Alibaba Group Holding's (BABA) e-commerce platform has been added to the United State Trade Representative's list of 'Notorious Markets.' The stock is more than 1 percent lower in pre-market trading.

The list includes online and physical markets that have an exceptionally high proportion of counterfeit goods being sold. Alibaba's Taobao, which is a consumer-to-consumer marketplace and operates much like eBay, was taken off the list four years ago, but now finds itself placed in the same league as and Pirate Bay.

In an official statement released today, the company said it wonders if the USTR acted based on facts or whether it was "influenced by the current political climate." Alibaba President Michael Evans said, “The decision ignores the real work Alibaba has done to protect IP rights holders and assist law enforcement to bring counterfeiters to justice.” (See also:Alibaba's Cloud Set to Take on Microsoft, Amazon)

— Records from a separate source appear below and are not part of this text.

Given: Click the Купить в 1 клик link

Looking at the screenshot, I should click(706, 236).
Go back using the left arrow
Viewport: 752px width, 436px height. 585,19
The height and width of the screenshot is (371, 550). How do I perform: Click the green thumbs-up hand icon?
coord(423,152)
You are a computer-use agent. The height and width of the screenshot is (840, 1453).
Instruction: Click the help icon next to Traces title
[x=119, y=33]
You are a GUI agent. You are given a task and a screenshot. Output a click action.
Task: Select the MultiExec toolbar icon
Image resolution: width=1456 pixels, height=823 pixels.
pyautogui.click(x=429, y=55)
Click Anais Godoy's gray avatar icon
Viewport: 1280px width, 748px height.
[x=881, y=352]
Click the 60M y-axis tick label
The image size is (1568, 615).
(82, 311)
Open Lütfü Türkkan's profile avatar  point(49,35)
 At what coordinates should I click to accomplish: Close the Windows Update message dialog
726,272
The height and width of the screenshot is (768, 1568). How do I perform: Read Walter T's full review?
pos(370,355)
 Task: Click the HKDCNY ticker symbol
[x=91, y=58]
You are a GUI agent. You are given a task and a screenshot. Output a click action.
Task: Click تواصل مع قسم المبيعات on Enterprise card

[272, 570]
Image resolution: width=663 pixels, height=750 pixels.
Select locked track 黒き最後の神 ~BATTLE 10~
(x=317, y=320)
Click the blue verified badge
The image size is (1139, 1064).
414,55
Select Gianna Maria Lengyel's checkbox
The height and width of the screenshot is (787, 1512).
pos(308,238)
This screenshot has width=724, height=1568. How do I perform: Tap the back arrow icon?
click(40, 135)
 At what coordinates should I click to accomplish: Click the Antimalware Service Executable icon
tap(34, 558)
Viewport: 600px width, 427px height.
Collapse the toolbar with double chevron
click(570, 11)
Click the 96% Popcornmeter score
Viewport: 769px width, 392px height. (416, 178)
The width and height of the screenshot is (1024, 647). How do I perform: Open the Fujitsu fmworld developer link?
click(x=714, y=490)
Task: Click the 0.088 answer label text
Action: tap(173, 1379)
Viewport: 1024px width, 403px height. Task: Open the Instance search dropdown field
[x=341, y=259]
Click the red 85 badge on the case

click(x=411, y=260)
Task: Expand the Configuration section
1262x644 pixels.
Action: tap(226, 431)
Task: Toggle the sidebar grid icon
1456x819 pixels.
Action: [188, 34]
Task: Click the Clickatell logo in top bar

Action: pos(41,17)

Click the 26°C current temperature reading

An Alibaba executive recently wrote a column for Recode about the company's use of big data to fight counterfeiters. It also claims it has removed more than 380 million product listings and closed approximately 180,000 Taobao stores in the 12 months ending August 2016. It has also announced a shift from a Four Strike to a Three Strike Policy and the launch of a Joint Force System earlier this year to improve upon its Good Faith Program.

The official USTR report says, "While recent steps set positive expectations for the future, current levels of reported counterfeiting and piracy are unacceptably high. Not only do counterfeit and pirated goods pose a grave economic threat to U.S. creative and innovative industries, undermining the Chinese and global market for legitimate U.S. products, substandard counterfeits such as auto parts pose a potential public health threat to unsuspecting consumers." The report also adds that a large motor vehicle manufacturer reported that at least 95% of the merchandise bearing its company’s brand names and trademarks found on Alibaba platforms are suspected to be counterfeit. (See also: Amazon Set to Wage War on Counterfeiters)

The USTR also explained the problems companies faced when they tried to report IPR violations to Alibaba or communicate with sellers, including broken hyperlinks, denials of takedown requests, and pertinent communications only sent in Chinese. Small and medium enterprises were not eligible for the company's Good Faith Program which led to unfair treatment.